Instructions to follow
Update the data from the beginning through the line containing "Accept [button] (1025, 1840)", inclusive, so that "Privacy Policy" becomes "Privacy Notice" and nothing else changes.

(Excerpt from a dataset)
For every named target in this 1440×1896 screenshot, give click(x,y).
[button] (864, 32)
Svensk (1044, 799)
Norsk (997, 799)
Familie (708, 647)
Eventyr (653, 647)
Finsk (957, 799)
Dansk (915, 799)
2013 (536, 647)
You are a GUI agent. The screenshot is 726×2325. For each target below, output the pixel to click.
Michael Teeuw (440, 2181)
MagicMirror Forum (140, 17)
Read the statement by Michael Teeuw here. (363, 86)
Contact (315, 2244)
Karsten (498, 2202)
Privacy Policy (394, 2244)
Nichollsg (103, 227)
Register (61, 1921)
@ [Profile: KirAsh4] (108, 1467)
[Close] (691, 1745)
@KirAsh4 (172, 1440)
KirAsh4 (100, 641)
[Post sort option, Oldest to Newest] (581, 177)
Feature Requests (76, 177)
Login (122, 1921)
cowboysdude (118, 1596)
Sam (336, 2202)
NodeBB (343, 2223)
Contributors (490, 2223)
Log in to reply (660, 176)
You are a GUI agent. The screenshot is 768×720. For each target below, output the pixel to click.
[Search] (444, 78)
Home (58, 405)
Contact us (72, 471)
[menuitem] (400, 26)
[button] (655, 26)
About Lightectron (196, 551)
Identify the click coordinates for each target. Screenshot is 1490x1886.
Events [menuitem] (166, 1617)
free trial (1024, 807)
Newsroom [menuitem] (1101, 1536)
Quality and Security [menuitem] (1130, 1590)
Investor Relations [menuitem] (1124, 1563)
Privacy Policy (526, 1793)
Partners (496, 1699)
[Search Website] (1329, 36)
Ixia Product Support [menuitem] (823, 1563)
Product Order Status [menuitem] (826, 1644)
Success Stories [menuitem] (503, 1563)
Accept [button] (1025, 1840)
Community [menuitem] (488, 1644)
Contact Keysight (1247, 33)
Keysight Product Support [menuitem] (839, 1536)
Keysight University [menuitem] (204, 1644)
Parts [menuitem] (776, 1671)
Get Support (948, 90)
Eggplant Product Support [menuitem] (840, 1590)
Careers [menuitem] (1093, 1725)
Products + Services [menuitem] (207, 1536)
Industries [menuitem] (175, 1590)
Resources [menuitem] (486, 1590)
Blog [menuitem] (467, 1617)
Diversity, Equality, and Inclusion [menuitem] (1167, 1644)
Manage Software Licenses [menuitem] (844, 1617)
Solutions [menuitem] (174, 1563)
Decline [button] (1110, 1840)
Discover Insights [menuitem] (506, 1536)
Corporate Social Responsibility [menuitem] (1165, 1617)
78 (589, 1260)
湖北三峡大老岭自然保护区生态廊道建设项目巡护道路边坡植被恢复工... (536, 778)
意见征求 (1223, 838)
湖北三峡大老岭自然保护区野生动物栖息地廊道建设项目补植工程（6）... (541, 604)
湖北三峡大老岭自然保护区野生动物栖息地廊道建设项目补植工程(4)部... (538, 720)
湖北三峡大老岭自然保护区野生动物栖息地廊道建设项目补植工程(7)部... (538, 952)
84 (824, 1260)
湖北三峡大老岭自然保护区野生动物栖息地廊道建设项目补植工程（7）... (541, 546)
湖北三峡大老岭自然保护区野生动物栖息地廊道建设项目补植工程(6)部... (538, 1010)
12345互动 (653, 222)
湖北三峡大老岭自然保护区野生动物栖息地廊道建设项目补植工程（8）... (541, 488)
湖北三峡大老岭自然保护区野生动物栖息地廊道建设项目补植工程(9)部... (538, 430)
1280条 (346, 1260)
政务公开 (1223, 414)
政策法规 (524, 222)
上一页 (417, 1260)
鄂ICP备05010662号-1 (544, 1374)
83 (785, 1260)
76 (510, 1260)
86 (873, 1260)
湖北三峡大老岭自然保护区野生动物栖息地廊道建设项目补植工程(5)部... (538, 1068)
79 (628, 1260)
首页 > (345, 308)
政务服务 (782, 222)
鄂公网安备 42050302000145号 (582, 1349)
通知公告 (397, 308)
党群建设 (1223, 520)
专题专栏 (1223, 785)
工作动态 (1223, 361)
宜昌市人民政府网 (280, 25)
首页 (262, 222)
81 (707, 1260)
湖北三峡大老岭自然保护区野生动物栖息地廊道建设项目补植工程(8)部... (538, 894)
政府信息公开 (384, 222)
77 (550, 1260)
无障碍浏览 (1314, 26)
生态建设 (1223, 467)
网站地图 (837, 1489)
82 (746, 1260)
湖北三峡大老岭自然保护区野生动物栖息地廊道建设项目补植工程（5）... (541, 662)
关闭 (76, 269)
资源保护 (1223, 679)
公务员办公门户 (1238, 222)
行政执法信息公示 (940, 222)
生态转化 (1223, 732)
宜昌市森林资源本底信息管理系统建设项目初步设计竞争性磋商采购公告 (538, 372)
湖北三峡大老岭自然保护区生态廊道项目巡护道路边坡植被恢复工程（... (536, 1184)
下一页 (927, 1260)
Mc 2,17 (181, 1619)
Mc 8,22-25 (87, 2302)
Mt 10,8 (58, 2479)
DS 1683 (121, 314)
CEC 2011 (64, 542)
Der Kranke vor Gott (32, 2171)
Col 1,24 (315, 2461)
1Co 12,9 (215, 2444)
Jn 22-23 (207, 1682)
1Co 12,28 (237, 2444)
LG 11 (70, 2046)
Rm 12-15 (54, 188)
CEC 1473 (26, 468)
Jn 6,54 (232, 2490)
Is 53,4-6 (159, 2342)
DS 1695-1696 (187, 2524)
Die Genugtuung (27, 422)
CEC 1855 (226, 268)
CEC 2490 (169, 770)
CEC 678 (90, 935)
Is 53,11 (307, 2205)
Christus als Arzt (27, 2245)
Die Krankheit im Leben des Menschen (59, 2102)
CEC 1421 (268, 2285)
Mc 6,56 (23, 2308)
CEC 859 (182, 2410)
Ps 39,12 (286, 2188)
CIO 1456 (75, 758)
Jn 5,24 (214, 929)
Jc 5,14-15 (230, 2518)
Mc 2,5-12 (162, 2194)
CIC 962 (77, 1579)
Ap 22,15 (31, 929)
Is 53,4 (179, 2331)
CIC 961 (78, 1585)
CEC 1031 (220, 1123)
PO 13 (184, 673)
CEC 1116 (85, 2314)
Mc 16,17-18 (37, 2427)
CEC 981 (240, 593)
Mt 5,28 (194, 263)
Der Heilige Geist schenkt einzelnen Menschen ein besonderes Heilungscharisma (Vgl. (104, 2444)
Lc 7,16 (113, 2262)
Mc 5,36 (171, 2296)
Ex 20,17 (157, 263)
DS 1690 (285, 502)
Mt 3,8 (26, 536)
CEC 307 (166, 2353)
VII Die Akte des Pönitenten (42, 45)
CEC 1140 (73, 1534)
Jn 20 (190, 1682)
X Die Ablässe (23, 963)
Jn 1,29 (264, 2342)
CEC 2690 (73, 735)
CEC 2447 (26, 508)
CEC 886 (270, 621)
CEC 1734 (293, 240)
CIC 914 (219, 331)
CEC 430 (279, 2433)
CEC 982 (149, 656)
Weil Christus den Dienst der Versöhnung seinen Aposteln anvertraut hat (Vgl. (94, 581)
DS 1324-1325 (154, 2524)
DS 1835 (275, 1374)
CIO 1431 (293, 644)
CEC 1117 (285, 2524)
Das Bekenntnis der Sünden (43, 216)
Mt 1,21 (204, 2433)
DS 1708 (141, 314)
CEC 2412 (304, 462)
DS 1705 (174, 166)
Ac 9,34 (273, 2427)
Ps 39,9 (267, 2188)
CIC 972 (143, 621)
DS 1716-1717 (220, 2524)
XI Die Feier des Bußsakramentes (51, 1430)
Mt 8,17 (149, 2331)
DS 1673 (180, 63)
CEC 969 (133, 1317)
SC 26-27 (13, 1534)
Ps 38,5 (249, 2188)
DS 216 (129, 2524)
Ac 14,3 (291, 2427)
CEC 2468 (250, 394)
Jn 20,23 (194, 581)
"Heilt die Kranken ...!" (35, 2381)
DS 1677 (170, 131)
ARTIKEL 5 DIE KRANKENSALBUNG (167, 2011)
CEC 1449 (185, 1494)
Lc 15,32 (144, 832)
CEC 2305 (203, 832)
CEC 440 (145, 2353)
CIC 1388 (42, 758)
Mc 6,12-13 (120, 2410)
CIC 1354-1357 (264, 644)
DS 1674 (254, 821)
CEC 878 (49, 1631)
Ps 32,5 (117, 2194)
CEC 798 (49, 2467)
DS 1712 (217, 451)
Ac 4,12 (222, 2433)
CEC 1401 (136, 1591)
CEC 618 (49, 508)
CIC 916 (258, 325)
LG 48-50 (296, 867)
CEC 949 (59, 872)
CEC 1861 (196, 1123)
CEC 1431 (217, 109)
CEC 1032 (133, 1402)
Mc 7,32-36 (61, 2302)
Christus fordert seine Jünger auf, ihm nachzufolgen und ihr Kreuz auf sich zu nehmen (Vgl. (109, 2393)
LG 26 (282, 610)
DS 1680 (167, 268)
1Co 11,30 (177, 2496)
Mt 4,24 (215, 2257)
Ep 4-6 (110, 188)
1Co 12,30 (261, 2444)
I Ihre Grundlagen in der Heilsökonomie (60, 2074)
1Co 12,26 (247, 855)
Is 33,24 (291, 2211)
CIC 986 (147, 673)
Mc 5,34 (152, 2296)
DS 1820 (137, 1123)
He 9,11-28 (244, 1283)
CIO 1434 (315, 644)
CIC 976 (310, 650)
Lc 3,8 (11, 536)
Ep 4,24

Correct result
For every named target in this 1440×1896 screenshot, give click(x,y).
[button] (864, 32)
Svensk (1044, 799)
Norsk (997, 799)
Familie (708, 647)
Eventyr (653, 647)
Finsk (957, 799)
Dansk (915, 799)
2013 (536, 647)
You are a GUI agent. The screenshot is 726×2325. For each target below, output the pixel to click.
Michael Teeuw (440, 2181)
MagicMirror Forum (140, 17)
Read the statement by Michael Teeuw here. (363, 86)
Contact (315, 2244)
Karsten (498, 2202)
Privacy Notice (394, 2244)
Nichollsg (103, 227)
Register (61, 1921)
@ [Profile: KirAsh4] (108, 1467)
[Close] (691, 1745)
@KirAsh4 (172, 1440)
KirAsh4 (100, 641)
[Post sort option, Oldest to Newest] (581, 177)
Feature Requests (76, 177)
Login (122, 1921)
cowboysdude (118, 1596)
Sam (336, 2202)
NodeBB (343, 2223)
Contributors (490, 2223)
Log in to reply (660, 176)
You are a GUI agent. The screenshot is 768×720. For each target below, output the pixel to click.
[Search] (444, 78)
Home (58, 405)
Contact us (72, 471)
[menuitem] (400, 26)
[button] (655, 26)
About Lightectron (196, 551)
Identify the click coordinates for each target. Screenshot is 1490x1886.
Events [menuitem] (166, 1617)
free trial (1024, 807)
Newsroom [menuitem] (1101, 1536)
Quality and Security [menuitem] (1130, 1590)
Investor Relations [menuitem] (1124, 1563)
Privacy Notice (526, 1793)
Partners (496, 1699)
[Search Website] (1329, 36)
Ixia Product Support [menuitem] (823, 1563)
Product Order Status [menuitem] (826, 1644)
Success Stories [menuitem] (503, 1563)
Accept [button] (1025, 1840)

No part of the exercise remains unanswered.